Lao festival vendors: Expecting more

If you've been to Lao celebrations across the US over the last few years, you know one of the consistently frustrating things is finding good examples of Lao art and literature. Culture. Food, yes, culture, no. Increasingly, expressing our culture is pushed to the background in favor of quick sales and easy cash.

Over the long-run this undermines our community efforts to preserve and transmit our heritage to the next generation.

Typically, we see tents set up like this:

Cheap, disposable culture. We can't be too surprised when it leads to scenes like this at the temple:

Among other dramas.

On the one hand, this is a festival, and it's not the environment to be bringing in priceless antiques. But at the same time, as a community we can and ought to do more to encourage vendors to seek wares to sell that are of genuine interest for our community and build community character.

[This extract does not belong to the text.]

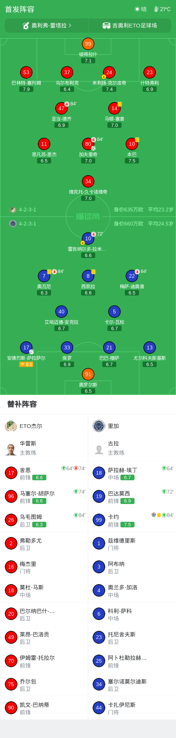
Task: Tap the sunny weather icon
Action: point(137,9)
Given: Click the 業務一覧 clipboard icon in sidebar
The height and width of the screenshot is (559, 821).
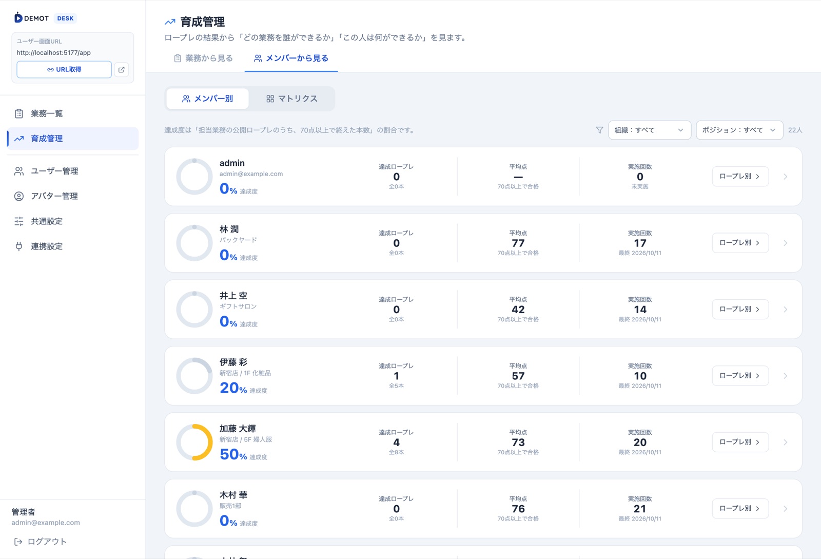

We wouldn't put up with a Lao festival that doesn't sell tom mak hung or awesome barbecue. Why do we put up with festival vendors who are basically toy weapons dealers or trying to peddle shoddy goods that promote the cheapest vision of what our culture can be?

We can and must expect more. As we approach 2555, the Year of the Dragon, we should approach it with good humor and a festive heart, but we also need to show some spine and be clear that vendors should offer something that adds to the true spirit of the event.

This isn't to say everyone must sell the same thing. Far from it. in fact, were we to actively encourage it and support it, it could become quite exciting to see all of the amazing approaches people have to express their sense of connection to not only our tradition, but our vision of the future. Things beyond slogans.

Without it, pretty soon, Lao festivals will degenerate into little more than mere gatherings, with no greater sense of cultural expression than a t-shirt or two with 'LOA PRIDE' scribbled on it and kids wondering why we bother to call it a Lao event at all. And they'd be right to call us out on it.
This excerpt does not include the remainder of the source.